Radio galaxy in the constellation Cetus

PKS 0053−015 is a radio galaxy located in the constellation of Cetus. The redshift of the galaxy is (z) 0.038 and it was first discovered by astronomers conducting the Parkes Catalogue survey at the Parkes Observatory in December 1966. This galaxy is one of the two narrow-angle tail (NAT) radio galaxies alongside PKS 0053−016 to be members of the Abell 119 galaxy cluster. In the Uppsala General Catalogue, it is designated as UGC 583.

== Description ==
PKS 0053−015 is classified to be an elliptical galaxy. It is known to contain a narrow-angle tail source. When observed, it has two jets of different surface brightness that is found to roughly bend towards the direction of south. Further imaging at 1.4 GHz frequencies, also found the jets are found to have a short appearance with an orientation of northeast to southwest direction. Evidence also showed the northeast jet is shown as bending by around 90 degrees in the south to form a low surface brightness lobe, subsequently merging with the radio emission.

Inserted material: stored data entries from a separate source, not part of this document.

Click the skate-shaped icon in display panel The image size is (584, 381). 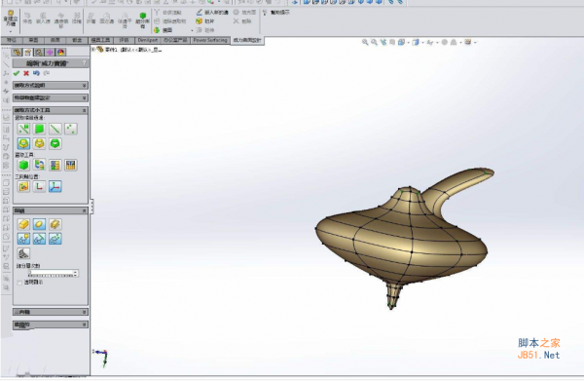(x=23, y=253)
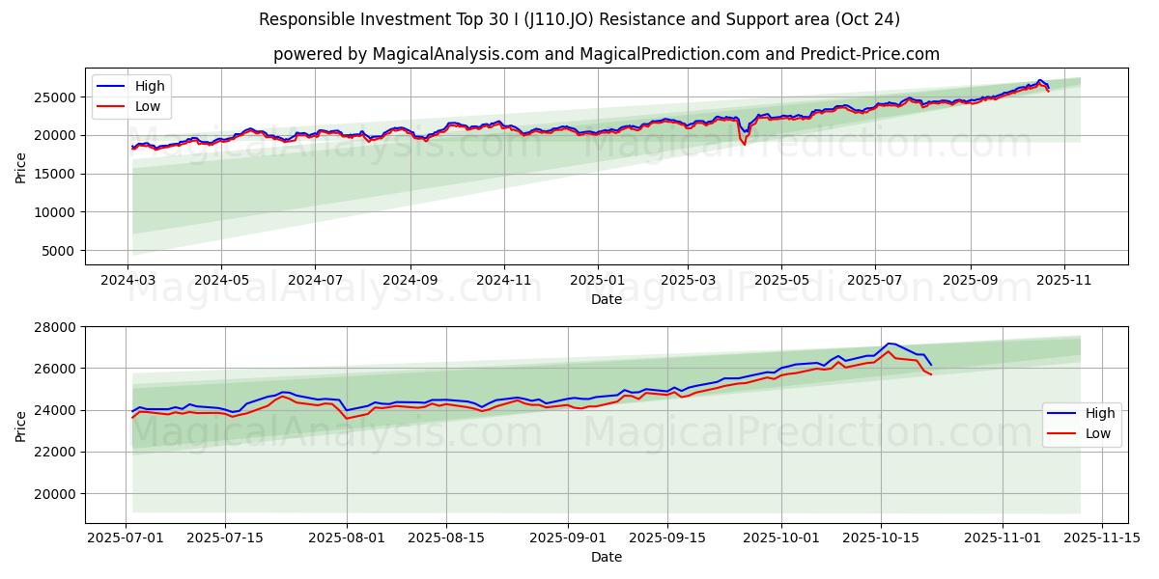Screen dimensions: 1159x579
Task: Click the 5000 price tick in upper chart
Action: tap(61, 251)
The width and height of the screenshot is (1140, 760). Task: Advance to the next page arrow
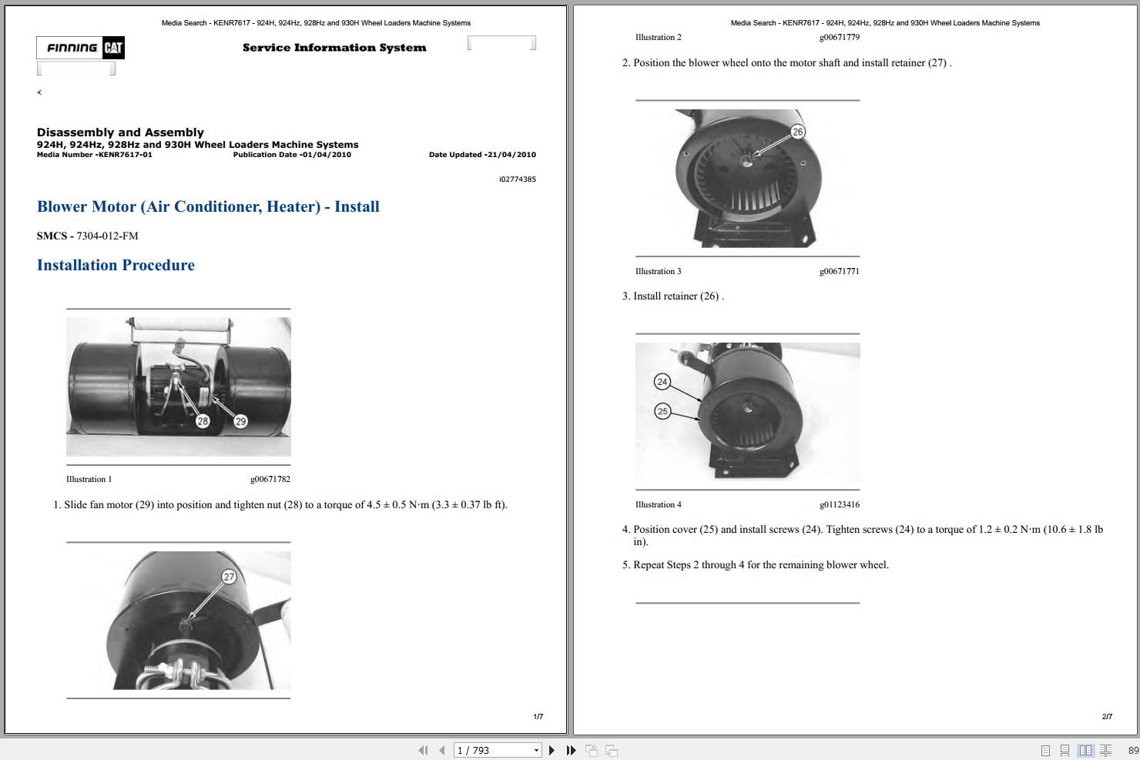pos(552,749)
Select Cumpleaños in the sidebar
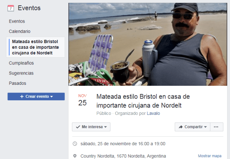The image size is (230, 159). coord(21,63)
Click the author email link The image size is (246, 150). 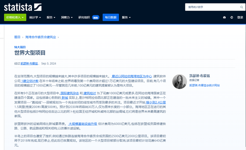click(204, 85)
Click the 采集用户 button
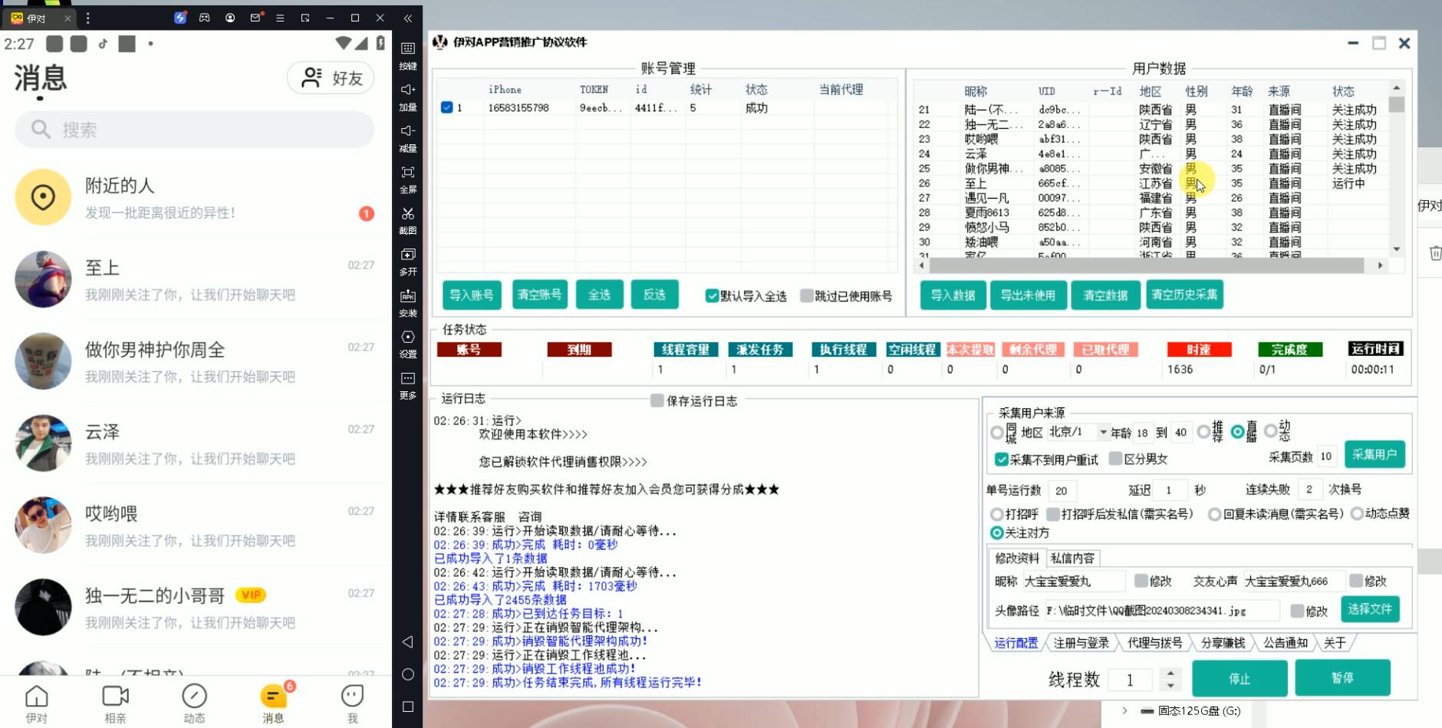The height and width of the screenshot is (728, 1442). [x=1374, y=455]
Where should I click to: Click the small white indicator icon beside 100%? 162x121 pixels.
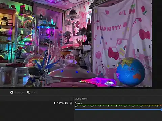coord(55,103)
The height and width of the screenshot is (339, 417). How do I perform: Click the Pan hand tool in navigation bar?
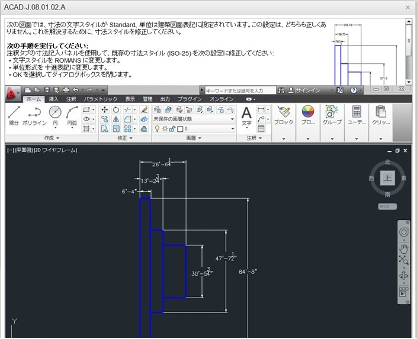(x=404, y=247)
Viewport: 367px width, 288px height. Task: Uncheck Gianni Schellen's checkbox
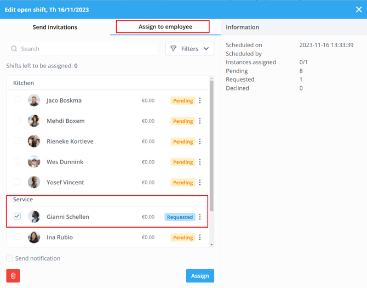[x=17, y=216]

Radio imaging made at higher resolution at 4.9 GHz frequencies, found the southwest jet is described as well-collimated for around 20 arcseconds before widening up to form a lobe feature characterized by several wiggles and bends. The northeast jet is described as straight from the start, but becomes sharply bending by 90 degrees then forms a large lobe feature. Unlike the southwest jet, this jet is slightly more brighter and is found surrounded by a cocoon of low brightness. Evidence also found the surface brightness of this jet is found to decrease faster compared to the southwest jet. The radio core of the source is unresolved but it has a bright appearance. There is also evidence of fractional polarization of around four percent in the central nucleus, which it turn oscillates to around the range of between 10 and 35 percent along the two lobes. Studies published in 2017, has discovered there is a filament feature with a narrow flat radio spectrum, shown as coinciding together with the southwest jet.

The central supermassive black hole of the galaxy is estimated to be 8.98 solar masses based on a study published in December 2002. The total apparent R-band magnitude of the galaxy is estimated as -24.03.